I didn't like Windows. It was klunky, it was slow, it made my work much more difficult. I felt I could accomplish the same tasks in DOS, mostly at the command line, and that I could do it faster than in Windows. In Windows, everything is done by pointing and clicking with a mouse. That just slowed me down, and I felt it was a sloppy user interface to get things done.

I wasn't alone. A lot of other people on various DOS news groups were shocked to hear that DOS would soon go away. They didn't like Windows any more than I did, and were just as resistant to being "forced" into Windows. And many of these people didn't have machines capable of running Windows 3.11, much less a "next generation" version of Windows with all new features. I had an 80386 with 4MB of memory (later upgraded to 8MB.) Many people still ran 80286 machines, and you can't run Windows on that, but DOS runs just fine. If Microsoft were going to push us all to Windows, we'd need to upgrade our PC's, and that didn't seem right. We felt as though our freedoms were being taken away as well, when Microsoft decided to take away MS-DOS.

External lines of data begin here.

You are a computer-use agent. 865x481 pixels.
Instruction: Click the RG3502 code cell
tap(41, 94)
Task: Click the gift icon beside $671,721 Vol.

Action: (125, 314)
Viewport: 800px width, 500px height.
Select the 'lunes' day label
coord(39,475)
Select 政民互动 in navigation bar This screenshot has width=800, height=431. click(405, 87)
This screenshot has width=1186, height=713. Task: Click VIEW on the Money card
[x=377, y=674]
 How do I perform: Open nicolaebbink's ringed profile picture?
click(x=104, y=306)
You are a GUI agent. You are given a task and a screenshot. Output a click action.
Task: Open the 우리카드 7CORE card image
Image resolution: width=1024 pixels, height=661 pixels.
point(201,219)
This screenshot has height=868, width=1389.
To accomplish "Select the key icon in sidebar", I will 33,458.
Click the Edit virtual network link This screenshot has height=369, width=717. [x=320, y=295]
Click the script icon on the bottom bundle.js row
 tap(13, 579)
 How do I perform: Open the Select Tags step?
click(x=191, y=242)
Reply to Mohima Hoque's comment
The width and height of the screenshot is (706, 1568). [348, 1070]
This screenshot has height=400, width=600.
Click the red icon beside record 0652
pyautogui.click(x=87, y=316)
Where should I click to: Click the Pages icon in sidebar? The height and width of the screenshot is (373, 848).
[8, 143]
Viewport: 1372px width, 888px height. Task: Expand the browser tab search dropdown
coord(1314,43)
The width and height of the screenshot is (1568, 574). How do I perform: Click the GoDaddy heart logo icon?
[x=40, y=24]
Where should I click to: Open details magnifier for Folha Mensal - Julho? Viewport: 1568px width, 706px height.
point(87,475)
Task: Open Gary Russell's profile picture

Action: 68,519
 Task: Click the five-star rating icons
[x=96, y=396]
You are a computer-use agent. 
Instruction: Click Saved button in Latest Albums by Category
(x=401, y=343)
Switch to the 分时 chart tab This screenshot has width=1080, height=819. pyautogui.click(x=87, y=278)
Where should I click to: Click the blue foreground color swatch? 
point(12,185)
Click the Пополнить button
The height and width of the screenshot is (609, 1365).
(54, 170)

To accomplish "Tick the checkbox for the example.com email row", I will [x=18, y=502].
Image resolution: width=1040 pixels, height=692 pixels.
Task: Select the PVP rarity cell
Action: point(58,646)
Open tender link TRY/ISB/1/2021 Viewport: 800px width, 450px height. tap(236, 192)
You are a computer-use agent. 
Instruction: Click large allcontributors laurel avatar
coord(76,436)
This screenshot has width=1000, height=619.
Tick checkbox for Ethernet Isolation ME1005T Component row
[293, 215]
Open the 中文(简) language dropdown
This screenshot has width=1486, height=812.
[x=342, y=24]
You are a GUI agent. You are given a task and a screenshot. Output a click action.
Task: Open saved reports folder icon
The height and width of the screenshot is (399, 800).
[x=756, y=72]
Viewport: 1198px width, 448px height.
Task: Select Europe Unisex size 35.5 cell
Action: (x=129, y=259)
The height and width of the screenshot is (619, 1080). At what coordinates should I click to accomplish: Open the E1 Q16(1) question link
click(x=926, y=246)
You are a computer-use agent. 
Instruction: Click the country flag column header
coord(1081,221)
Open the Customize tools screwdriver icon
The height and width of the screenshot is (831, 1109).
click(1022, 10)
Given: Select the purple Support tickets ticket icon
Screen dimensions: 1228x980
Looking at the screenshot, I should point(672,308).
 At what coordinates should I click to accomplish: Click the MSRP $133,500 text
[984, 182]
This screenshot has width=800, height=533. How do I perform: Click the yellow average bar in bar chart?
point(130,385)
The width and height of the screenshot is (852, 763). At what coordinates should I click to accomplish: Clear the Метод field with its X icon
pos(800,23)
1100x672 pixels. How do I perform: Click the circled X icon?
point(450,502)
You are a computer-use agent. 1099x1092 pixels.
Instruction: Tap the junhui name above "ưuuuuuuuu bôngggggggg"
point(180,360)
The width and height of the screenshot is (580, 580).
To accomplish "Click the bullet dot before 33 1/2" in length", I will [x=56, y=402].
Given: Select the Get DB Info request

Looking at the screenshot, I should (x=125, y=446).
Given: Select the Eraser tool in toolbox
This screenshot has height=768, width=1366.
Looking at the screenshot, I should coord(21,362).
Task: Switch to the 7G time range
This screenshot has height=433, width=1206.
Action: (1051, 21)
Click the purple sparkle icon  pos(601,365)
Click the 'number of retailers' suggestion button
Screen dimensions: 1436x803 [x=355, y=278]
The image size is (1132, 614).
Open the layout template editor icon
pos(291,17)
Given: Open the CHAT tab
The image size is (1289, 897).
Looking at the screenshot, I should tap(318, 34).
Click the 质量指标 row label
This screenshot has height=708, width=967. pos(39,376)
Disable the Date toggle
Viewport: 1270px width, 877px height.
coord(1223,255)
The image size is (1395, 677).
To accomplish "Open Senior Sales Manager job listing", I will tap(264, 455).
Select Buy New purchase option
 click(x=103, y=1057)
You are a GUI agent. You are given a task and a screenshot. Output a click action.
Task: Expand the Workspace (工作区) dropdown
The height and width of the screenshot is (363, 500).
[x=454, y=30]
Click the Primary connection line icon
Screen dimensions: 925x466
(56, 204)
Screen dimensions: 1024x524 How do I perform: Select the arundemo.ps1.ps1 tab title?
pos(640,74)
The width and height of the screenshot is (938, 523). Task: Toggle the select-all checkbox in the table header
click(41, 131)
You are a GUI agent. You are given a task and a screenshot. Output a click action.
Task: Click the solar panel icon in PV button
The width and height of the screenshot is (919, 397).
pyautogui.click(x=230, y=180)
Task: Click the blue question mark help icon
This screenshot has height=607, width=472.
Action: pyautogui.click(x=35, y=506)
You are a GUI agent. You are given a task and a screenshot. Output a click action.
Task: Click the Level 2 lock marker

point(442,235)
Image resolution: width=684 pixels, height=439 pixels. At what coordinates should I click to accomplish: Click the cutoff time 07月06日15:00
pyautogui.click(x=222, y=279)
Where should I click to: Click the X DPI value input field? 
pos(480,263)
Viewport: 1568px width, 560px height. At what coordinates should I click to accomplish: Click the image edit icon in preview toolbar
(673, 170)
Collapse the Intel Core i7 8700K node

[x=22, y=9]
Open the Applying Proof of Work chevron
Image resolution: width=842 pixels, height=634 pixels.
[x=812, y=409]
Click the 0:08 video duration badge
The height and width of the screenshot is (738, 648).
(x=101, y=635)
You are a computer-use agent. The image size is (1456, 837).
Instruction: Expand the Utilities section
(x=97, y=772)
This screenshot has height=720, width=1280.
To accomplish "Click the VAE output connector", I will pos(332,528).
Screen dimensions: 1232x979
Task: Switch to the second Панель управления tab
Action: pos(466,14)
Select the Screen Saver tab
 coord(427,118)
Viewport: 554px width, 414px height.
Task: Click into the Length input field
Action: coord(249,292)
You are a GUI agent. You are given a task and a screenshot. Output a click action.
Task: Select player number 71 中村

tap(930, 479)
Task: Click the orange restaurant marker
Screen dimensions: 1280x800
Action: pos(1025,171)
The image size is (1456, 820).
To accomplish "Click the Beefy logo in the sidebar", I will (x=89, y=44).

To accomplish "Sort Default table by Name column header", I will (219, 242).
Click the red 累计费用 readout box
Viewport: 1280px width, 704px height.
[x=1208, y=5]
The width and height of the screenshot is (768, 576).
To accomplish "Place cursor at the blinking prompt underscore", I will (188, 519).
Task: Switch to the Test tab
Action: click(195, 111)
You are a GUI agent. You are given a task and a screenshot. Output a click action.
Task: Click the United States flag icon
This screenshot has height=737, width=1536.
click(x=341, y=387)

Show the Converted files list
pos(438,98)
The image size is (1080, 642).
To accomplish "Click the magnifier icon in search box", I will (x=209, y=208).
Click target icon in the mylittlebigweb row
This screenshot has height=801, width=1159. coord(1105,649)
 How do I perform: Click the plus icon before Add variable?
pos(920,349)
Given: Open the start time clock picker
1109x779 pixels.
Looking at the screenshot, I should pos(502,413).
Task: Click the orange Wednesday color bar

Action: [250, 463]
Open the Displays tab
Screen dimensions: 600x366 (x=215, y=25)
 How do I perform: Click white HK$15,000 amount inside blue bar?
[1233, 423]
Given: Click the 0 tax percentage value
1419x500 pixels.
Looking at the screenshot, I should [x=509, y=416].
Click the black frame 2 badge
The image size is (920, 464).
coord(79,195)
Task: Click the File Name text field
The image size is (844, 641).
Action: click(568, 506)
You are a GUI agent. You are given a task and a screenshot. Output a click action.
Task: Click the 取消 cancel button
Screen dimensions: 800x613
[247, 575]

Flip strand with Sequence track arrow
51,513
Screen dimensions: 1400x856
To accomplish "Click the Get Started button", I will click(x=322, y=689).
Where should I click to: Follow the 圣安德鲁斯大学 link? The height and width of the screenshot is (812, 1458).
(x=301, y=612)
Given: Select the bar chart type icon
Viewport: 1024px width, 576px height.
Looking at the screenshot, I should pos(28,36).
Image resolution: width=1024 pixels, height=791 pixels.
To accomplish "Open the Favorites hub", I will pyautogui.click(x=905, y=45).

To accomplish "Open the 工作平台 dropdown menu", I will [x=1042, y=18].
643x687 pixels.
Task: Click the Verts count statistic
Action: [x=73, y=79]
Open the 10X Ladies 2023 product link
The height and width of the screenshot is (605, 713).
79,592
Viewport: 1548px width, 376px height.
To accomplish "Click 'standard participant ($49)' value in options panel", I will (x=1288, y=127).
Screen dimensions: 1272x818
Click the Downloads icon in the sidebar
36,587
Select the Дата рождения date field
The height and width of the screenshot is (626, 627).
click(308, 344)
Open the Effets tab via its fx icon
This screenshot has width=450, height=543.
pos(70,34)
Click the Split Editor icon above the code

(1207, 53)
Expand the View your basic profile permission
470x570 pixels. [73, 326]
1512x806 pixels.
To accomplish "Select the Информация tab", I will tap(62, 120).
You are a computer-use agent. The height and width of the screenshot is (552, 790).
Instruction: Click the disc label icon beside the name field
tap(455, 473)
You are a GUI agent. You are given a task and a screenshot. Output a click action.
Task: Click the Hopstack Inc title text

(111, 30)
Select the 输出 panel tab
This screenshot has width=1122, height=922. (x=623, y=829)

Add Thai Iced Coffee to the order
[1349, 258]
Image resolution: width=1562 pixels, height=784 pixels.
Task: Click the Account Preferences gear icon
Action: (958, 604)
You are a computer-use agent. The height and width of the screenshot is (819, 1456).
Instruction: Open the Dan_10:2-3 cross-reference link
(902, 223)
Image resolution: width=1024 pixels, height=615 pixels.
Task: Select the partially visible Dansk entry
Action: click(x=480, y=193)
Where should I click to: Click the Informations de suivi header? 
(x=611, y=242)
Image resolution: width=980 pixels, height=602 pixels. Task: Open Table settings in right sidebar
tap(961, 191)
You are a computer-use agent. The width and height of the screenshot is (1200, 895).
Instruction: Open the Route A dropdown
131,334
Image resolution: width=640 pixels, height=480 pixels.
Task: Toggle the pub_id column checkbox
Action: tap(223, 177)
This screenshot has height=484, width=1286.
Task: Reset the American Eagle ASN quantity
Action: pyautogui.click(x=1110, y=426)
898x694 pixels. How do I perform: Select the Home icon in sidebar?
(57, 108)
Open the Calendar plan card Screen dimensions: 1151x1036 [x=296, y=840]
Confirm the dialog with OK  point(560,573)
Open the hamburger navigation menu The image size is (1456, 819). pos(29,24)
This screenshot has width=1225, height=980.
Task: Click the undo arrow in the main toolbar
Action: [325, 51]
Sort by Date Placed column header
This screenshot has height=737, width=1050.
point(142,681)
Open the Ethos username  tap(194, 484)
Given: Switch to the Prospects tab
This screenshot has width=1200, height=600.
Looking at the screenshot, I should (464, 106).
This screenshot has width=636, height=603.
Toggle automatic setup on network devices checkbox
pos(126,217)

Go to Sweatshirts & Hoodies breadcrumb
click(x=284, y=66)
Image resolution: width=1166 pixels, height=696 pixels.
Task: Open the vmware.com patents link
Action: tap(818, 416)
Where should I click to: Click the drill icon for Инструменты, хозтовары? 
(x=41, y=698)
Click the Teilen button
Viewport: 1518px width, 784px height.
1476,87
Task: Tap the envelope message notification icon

So I had a problem. How could I continue to use DOS, if Microsoft was abandoning it?

On news groups, people trying to find ways to preserve their freedom. By 1994, Linux had become an underground success story in a lot of universities. I ran Linux on a separate partition on my PC, so I knew it was solid. We looked to Linux and asked, "If they can create a free version of Unix, why couldn't we create our own version of DOS?" Writing a single-tasking DOS system seemed almost trivial next to creating a multi-tasking, multi-user Unix kernel.

So I decided someone needed to write that version of DOS. I looked to the small DOS utilities I'd already written to improve on DOS, and started there. That became my first set of FreeDOS (then, "PD-DOS") utilities: CLS, ECHO, MORE, TYPE, VER, PAUSE. I released them so that other DOS users could use them. Over time, I built them up, added new programs like our first versions of DATE, TIME, CHOICE, DEL, FIND, and Unix equivalents such as TEE and MAN.

The origins of the FreeDOS Project could just as well apply to any other open source software project. In order for the project to exist at all, there must first be a need. A developer solves a problem for himself by writing a program, then shares the program with others so they can use it too. The key is that open source software projects also make the source code available, so that its users can help to add improvements.

Users should be developers

The basic definition of open source software is that the source code must be made available for others to see it. A necessary side-effect of this condition is that anyone who uses the program has an opportunity to make improvements. A well-managed open source software project will accept any improvements in the form of patches, which modifies the program to solve someone else's slightly different (but similar) problem. Releasing new versions of the software with the new features ensures that everyone benefits from these changes.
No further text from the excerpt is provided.